The exercise.
Please count the lines below that contain the string "will", matching case exactly, and reply with only that number.

Source data.
*****

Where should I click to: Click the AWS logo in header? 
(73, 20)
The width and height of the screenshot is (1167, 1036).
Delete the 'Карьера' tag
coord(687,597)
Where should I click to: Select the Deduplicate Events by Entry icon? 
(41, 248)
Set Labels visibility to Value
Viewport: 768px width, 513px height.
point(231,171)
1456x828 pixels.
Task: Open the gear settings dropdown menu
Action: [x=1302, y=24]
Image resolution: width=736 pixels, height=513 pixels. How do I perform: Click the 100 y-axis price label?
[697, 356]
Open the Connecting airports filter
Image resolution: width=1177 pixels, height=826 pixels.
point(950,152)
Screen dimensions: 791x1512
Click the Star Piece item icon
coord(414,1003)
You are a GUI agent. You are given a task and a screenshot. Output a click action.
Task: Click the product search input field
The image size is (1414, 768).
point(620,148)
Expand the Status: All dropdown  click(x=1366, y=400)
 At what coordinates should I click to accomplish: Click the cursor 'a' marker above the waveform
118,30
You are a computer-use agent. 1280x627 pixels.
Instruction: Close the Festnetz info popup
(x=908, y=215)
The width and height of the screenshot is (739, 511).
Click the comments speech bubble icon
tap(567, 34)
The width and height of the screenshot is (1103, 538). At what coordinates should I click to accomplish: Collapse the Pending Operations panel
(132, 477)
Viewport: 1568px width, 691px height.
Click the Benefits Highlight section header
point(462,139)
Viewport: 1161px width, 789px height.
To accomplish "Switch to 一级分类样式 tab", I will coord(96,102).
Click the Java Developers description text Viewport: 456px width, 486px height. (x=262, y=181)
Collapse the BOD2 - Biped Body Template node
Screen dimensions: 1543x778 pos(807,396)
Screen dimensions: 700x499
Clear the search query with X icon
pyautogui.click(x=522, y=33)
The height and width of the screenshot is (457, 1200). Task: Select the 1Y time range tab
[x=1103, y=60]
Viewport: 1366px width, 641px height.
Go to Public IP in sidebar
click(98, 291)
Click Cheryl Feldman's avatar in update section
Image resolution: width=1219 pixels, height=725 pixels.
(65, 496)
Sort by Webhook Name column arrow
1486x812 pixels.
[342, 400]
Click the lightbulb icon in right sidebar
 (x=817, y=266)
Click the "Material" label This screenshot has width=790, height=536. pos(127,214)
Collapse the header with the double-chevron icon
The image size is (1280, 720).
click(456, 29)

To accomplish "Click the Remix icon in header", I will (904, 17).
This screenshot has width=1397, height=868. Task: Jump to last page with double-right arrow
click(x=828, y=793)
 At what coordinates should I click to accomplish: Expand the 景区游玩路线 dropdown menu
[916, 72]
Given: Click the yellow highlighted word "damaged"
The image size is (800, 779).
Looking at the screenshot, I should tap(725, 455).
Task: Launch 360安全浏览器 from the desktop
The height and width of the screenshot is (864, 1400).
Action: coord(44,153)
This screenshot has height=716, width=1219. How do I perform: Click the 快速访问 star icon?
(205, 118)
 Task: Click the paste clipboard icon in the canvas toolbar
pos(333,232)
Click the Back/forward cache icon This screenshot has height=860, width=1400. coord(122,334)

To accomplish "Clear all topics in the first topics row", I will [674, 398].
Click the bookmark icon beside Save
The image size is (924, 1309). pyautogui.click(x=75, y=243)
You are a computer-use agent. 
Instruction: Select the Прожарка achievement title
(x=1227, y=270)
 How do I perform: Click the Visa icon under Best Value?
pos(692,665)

*****

Completed exercise.
3